Begin
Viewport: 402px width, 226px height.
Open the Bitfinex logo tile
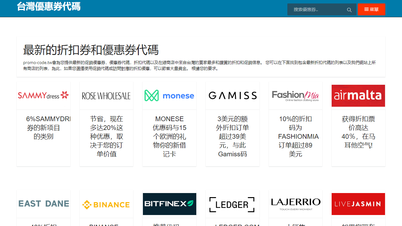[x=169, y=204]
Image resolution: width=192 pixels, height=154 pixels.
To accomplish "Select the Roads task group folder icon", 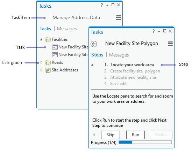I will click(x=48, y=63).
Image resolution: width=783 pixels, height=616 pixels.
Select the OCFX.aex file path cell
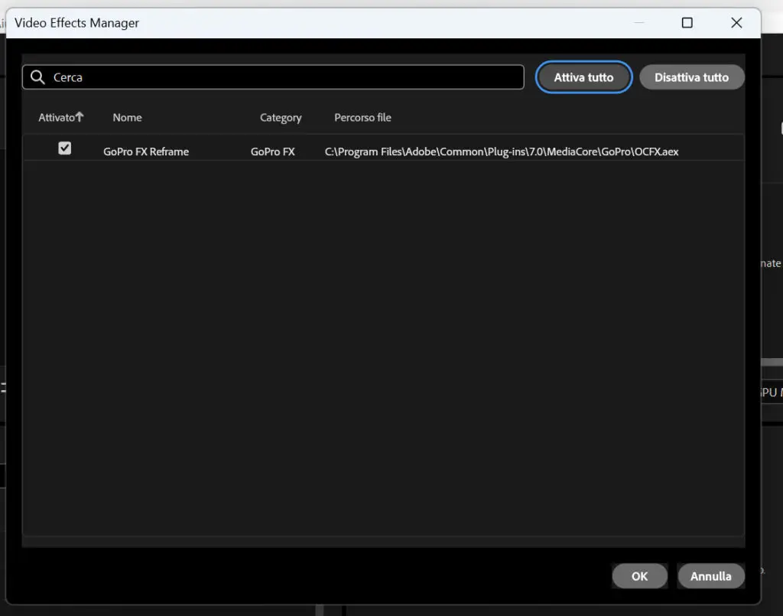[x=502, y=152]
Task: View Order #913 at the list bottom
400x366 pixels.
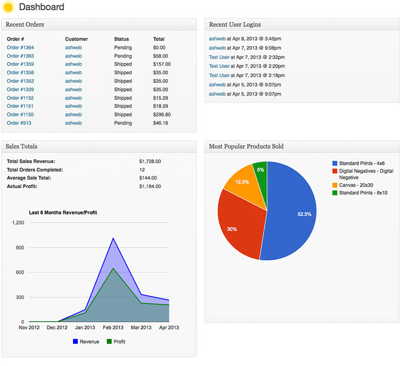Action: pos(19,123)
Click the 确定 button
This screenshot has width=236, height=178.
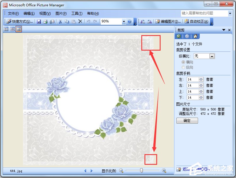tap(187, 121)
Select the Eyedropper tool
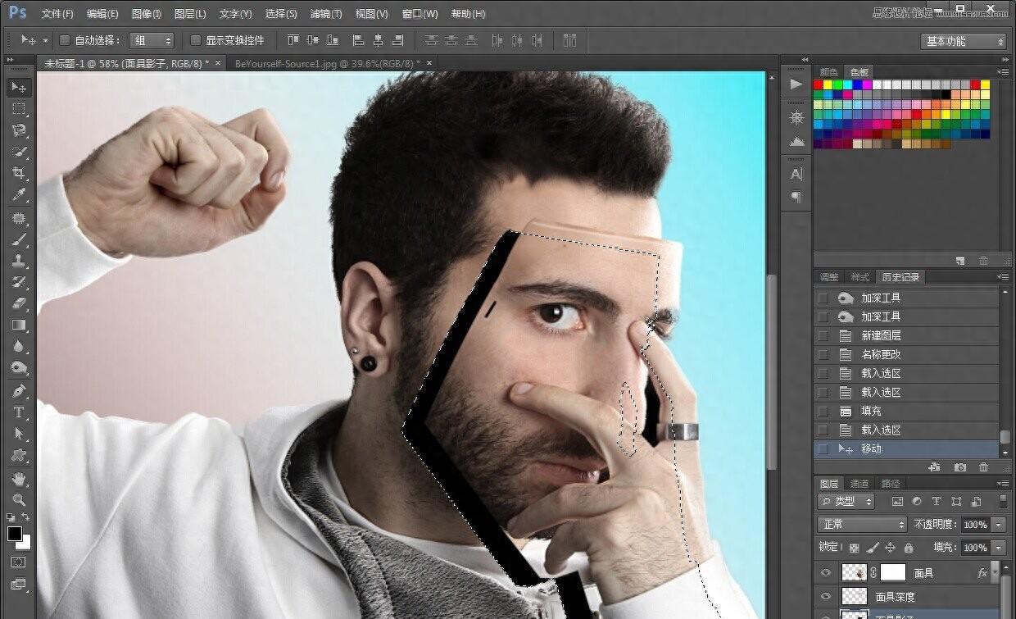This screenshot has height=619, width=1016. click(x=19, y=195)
End
Begin
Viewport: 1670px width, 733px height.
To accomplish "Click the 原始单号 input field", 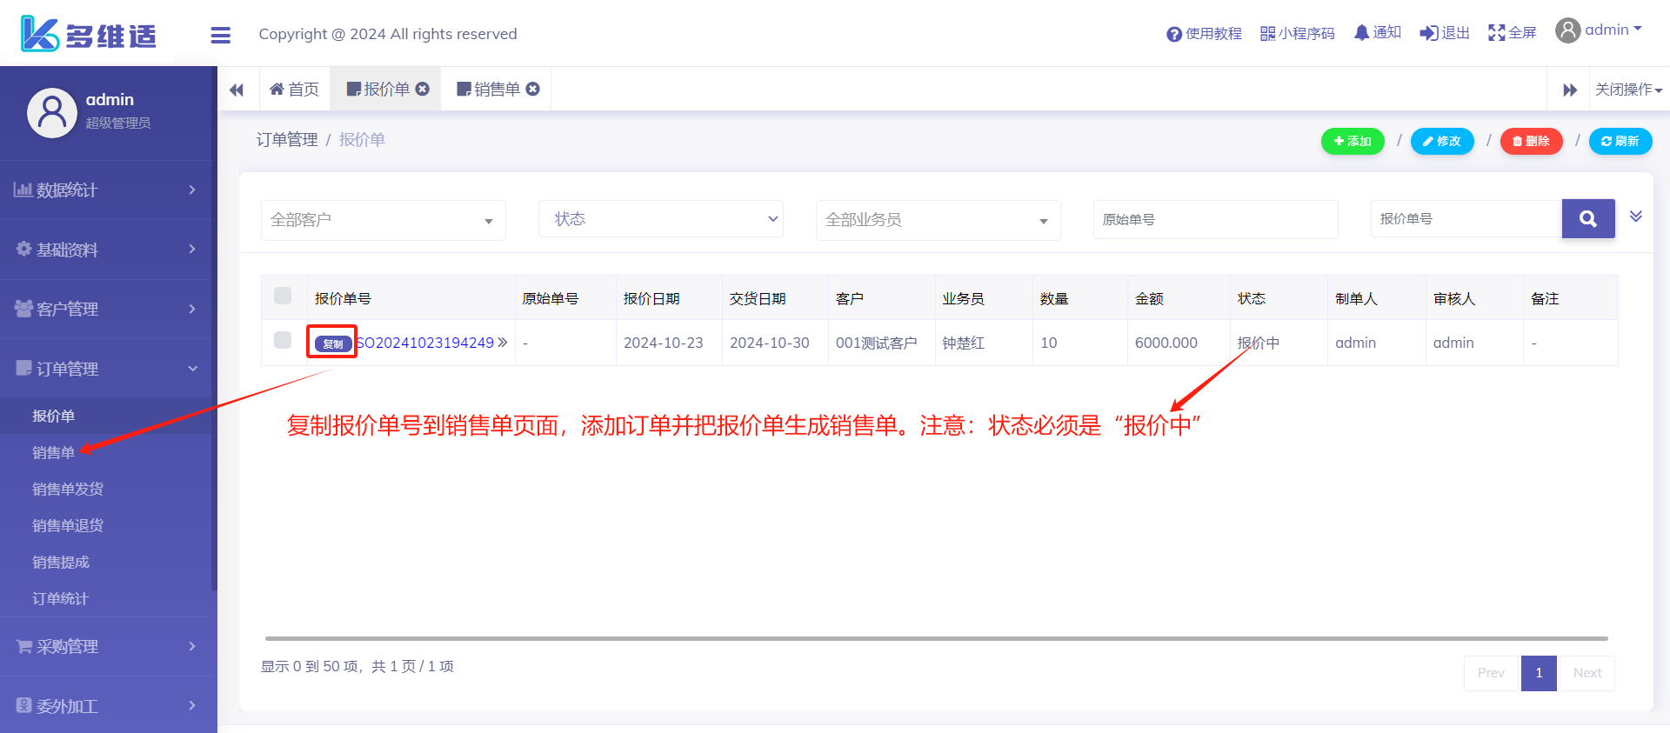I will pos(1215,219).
End
*The task:* Render the part of the data that opens with the line containing "Image resolution: width=783" and closes with the line containing "This screenshot has height=619, width=1016." as a numbered list, skipping any blank lines. Leave the pictures out of your answer.

*Result for this task:*
1. Image resolution: width=783 pixels, height=616 pixels.
2. Select the OCFX.aex file path cell
3. [x=502, y=152]
4. Task: View Order #913 at the list bottom
5. 400x366 pixels.
6. Action: pos(19,123)
7. Click the 确定 button
8. This screenshot has width=236, height=178.
9. tap(187, 121)
10. Select the Eyedropper tool
11. This screenshot has height=619, width=1016. click(x=19, y=195)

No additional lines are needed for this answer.